DataFrame(; MPG=testset[!, target], Bayes=test_prediction_bayes, OLS=test_prediction_ols)10×3 DataFrame
| Row | MPG | Bayes | OLS |
|---|---|---|---|
| Float64 | Float64 | Float64 | |
| 1 | 33.9 | 26.7932 | 26.804 |
| 2 | 21.0 | 22.3845 | 22.4669 |
| 3 | 21.4 | 20.4432 | 20.5666 |
| 4 | 26.0 | 28.933 | 28.9169 |
| 5 | 15.0 | 11.6806 | 11.584 |
| 6 | 10.4 | 13.5769 | 13.7006 |
| 7 | 30.4 | 27.3246 | 27.4661 |
| 8 | 10.4 | 14.3243 | 14.5346 |
| 9 | 18.7 | 17.2586 | 17.2897 |
| 10 | 17.3 | 14.7579 | 14.6084 |
Now let’s evaluate the loss for each method, and each prediction set.

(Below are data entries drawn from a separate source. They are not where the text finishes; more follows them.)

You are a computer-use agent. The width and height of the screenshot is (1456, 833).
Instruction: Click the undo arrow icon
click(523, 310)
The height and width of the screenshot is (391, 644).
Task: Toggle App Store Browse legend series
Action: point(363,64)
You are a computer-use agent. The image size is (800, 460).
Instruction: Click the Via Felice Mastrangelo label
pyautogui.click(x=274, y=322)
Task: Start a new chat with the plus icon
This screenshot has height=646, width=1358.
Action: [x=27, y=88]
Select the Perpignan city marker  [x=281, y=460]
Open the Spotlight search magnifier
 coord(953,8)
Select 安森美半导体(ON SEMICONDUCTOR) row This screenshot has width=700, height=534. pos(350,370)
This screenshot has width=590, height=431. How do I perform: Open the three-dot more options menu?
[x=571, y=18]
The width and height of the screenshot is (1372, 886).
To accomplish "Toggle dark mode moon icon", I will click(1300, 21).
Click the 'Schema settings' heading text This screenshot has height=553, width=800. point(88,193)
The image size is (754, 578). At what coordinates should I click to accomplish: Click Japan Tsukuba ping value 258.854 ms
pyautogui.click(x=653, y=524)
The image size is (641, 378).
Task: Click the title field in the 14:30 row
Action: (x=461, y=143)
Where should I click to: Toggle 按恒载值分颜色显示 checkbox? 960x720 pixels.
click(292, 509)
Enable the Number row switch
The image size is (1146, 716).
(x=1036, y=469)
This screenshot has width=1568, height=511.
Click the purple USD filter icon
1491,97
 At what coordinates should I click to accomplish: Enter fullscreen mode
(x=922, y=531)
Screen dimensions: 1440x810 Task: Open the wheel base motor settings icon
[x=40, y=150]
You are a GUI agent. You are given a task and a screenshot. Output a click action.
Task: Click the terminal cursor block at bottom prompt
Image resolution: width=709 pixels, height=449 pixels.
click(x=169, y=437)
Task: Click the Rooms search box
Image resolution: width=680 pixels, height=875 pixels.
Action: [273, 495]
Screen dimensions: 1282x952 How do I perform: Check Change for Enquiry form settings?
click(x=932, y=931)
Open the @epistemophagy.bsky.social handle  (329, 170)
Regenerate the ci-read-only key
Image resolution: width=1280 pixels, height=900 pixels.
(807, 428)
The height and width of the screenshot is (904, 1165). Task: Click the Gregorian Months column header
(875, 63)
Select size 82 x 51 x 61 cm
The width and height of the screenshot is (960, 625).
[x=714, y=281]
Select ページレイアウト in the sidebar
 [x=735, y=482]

We will use the mean squared error to evaluate loss, given by \[ \mathrm{MSE} = \frac{1}{n} \sum_{i=1}^n {(y_i - \hat{y_i})^2} \] where \(y_i\) is the actual value (true MPG) and \(\hat{y_i}\) is the predicted value using either OLS or Bayesian linear regression. A lower SSE indicates a closer fit to the data.
println(
"Training set:",
"\n\tBayes loss: ",
msd(train_prediction_bayes, trainset[!, target]),
"\n\tOLS loss: ",
msd(train_prediction_ols, trainset[!, target]),
)
println(
"Test set:",
"\n\tBayes loss: ",
msd(test_prediction_bayes, testset[!, target]),
"\n\tOLS loss: ",
msd(test_prediction_ols, testset[!, target]),
)Training set:
Bayes loss: 4.269843318379247
OLS loss: 4.264328587912453
Test set:
Bayes loss: 11.645119457361819
OLS loss: 11.920700014054287As we can see above, OLS and our Bayesian model fit our training and test data set about the same.